• _WHAT YOU NEED TO DO_:
**1.** List every film that the Jaroslav Uhlíř biography below names as one he composed music for, with its year.
**2.** Using the Jaroslav Uhlíř biography below, explain in one or two sentences how Uhlíř came to meet Zdeněk Svěrák.
**3.** Summarize the Jaroslav Uhlíř biography below in two sentences.

• _SELECTED EXCERPT_:
+===+

Jaroslav Uhlíř (born 14 September 1945) is a Czech composer and pianist from Prague. In the early 1970s, he was a member of the rock bands Providence and Faraon, together with bassist Karel Šíp. Later, he composed music for Czechoslovak National Radio, where he met Zdeněk Svěrák. With him, Uhlíř released many albums of children's music. He also hosted the television show Hitšaráda and later Galašaráda, where he collaborated with Šíp. In the 1980s, Uhlíř formed the parody group Triky a pověry with Šíp and Petra Janů. Between 1988 and 2017, Uhlíř worked with Zdeněk Svěrák on the children's music television show Hodina zpěvu, which spawned a number of operettas, such as O Budulínkovi and O dvanácti měsícčkách. Three of these became the basis of the Jan Svěrák film Three Brothers in 2014.

Uhlíř has composed music for the films Long Live Ghosts! (1977), Waiter, Scarper! (1981), S čerty nejsou žerty (1984), Lotrando a Zubejda (1997), among others.

Selected discography

With Zdeněk Svěrák
 Hodina zpěvu (1992)
 Není nutno… (1993)
 …aby bylo přímo veselo (1994)

+===+

• _THE DATA_:
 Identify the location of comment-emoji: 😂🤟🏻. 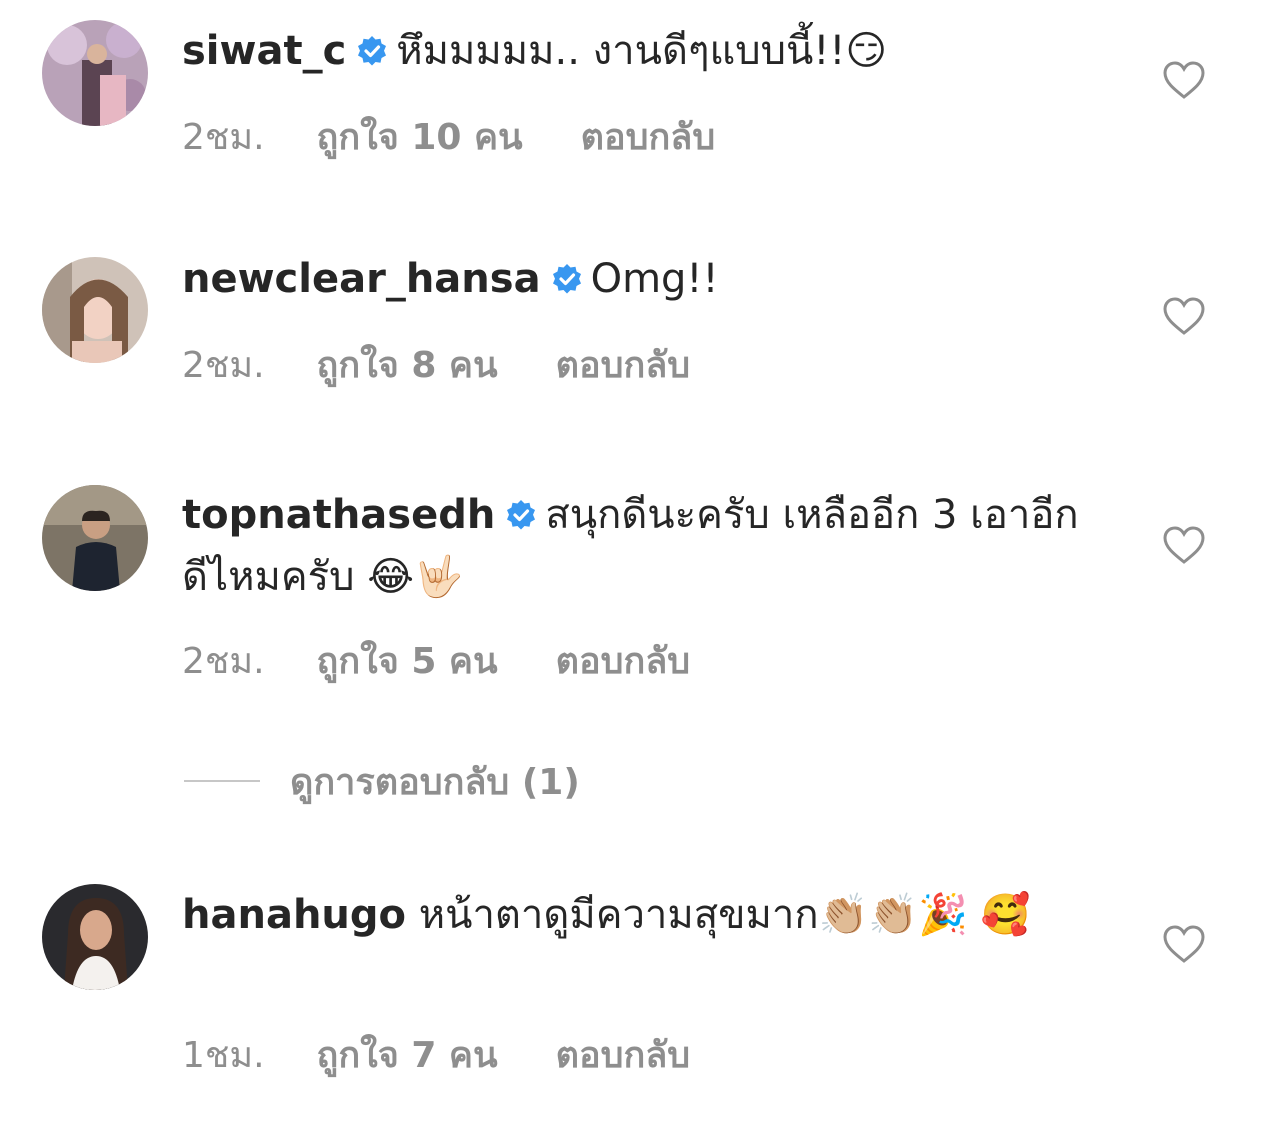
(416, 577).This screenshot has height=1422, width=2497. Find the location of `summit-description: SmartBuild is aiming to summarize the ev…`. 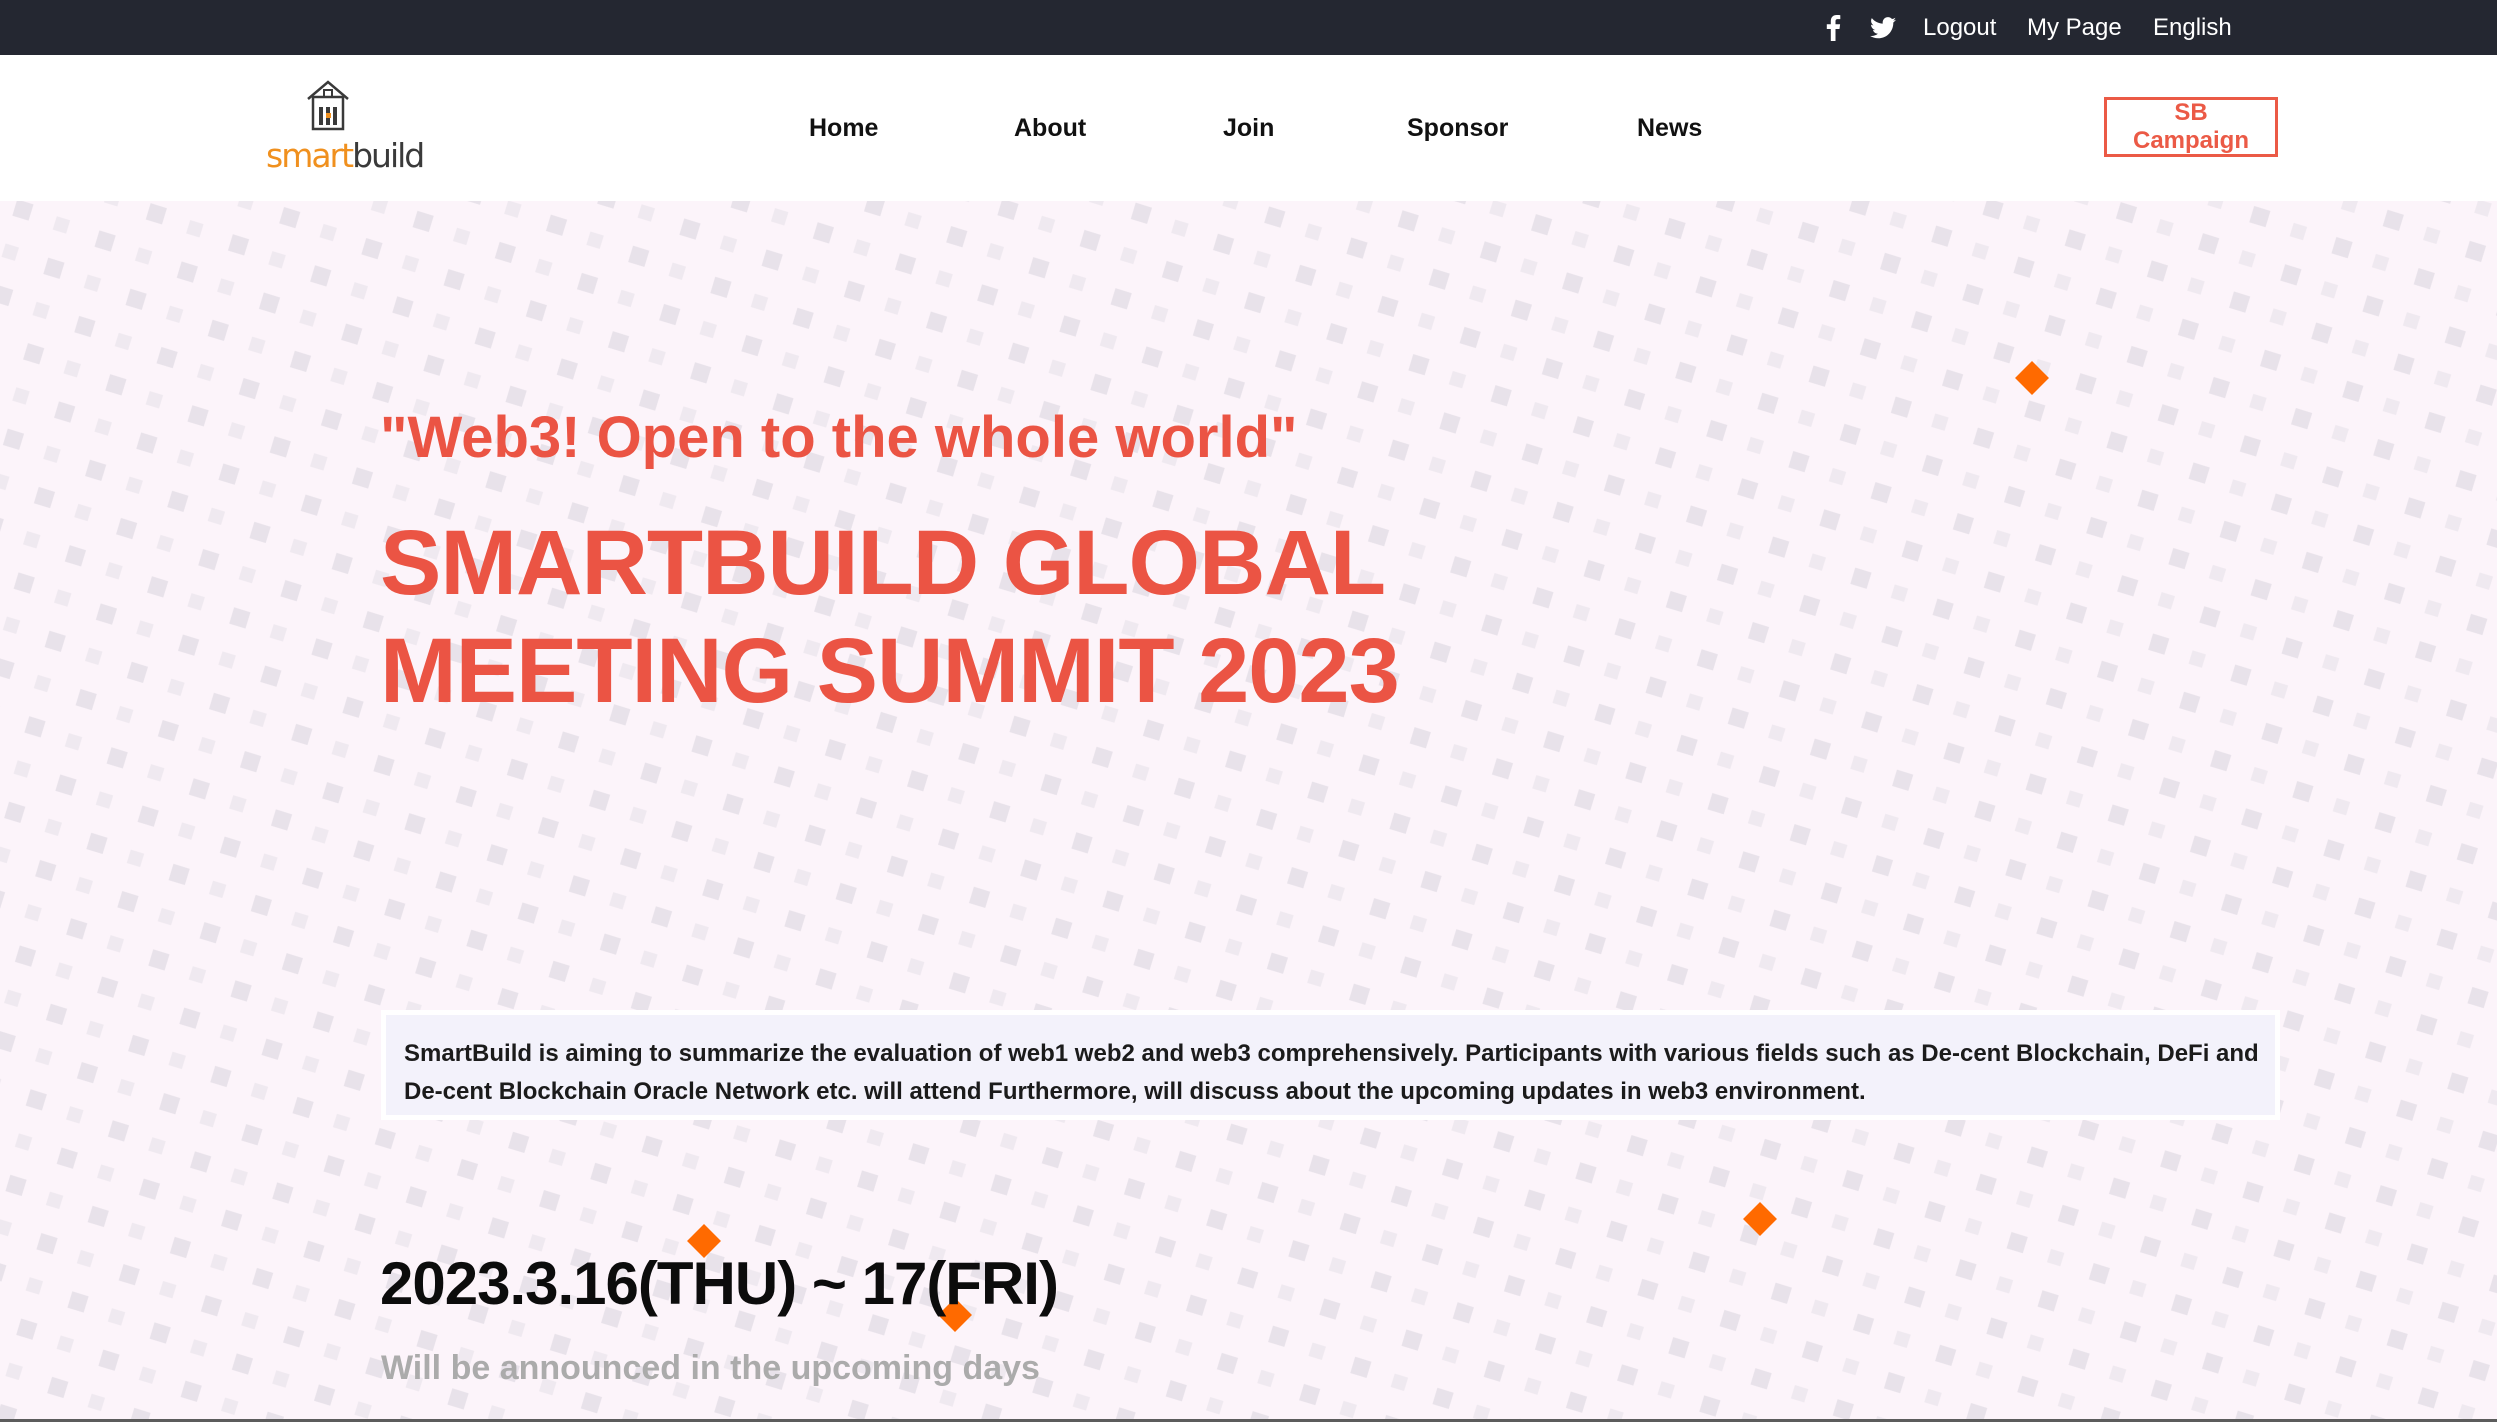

+===+

• _ANSWERS BY ITEM_:
**1.**
- Long Live Ghosts! (1977)
- Waiter, Scarper! (1981)
- S čerty nejsou žerty (1984)
- Lotrando a Zubejda (1997)

**2.** Uhlíř met Zdeněk Svěrák after his years in rock bands, when he was composing music for Czechoslovak National Radio. The two then went on to release many albums of children's music together.

**3.** Jaroslav Uhlíř, a Czech composer and pianist from Prague born in 1945, played in rock bands with Karel Šíp in the early 1970s and later hosted television shows and formed a parody group. He is known for his long collaboration with Zdeněk Svěrák on children's music, including the show Hodina zpěvu, and he also composed music for several films.